Why it matters for QA: Fixtures and API mocks mirror production payloads. Typed shapes stop "undefinded" typos and wrong property names from slipping into suites.
1. Primitive variables
let name: string = "QA Engineer";
let age: number = 25;
let isActive: boolean = true;
Prefer const when you do not reassign:
const environment = "staging";
2. Arrays
let users: string[] = ["Anna", "John"];
let ids: Array<number> = [1, 2, 3];
Mixed arrays without unions need explicit annotation:
type Cell = string | number;
const row: Cell[] = ["login", 200];
3. Objects with inline shapes
let user: { name: string; age: number } = {
name: "Anna",
age: 30,
};
If you forget age, the checker fails immediately — exactly what you want before committing fixtures.

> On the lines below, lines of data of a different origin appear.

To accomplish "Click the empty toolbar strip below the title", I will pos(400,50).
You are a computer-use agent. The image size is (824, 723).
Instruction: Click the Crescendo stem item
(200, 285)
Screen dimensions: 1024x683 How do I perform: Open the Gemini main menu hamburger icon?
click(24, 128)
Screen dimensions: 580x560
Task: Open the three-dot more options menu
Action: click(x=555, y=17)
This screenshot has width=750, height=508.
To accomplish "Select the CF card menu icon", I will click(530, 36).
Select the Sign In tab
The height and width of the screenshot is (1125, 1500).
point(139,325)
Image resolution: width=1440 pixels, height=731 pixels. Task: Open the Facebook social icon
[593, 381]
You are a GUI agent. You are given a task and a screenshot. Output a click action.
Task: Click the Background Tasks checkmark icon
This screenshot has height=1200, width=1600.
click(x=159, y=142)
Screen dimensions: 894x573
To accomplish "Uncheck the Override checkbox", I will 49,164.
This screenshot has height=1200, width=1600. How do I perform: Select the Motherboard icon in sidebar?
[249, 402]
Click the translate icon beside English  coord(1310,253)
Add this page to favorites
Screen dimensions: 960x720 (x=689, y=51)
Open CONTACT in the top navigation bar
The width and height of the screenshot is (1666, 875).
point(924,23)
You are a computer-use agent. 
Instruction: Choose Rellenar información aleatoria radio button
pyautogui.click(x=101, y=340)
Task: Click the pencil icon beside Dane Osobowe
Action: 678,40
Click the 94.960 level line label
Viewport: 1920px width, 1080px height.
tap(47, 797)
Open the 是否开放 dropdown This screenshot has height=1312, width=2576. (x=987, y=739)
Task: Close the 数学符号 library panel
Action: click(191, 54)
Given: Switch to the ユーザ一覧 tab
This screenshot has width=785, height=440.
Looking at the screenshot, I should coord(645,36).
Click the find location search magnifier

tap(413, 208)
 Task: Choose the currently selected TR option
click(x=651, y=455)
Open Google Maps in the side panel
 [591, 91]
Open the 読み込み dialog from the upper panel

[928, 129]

4. Practice: credential sketch
Implement typed variables for:
let email: string;
let password: string;
let role: string;
email = "learner@example.com";
password = "CorrectHorseBatteryStaple!";
role = "tester";
console.log({ email, role });
Extend with readonly intent mentally: credentials often flow one direction into helpers — immutability habits start here.
5. Think like automation data
When modeling UI state before interfaces:
const checkoutTotals = {
subtotal: 49.99,
taxRate: 0.07,
};
let cartEmpty: boolean = false;
6. Stretch goal
Define two objects representing bug reproduction inputs (steps, expected, actual) with inline types. Log them using JSON.stringify.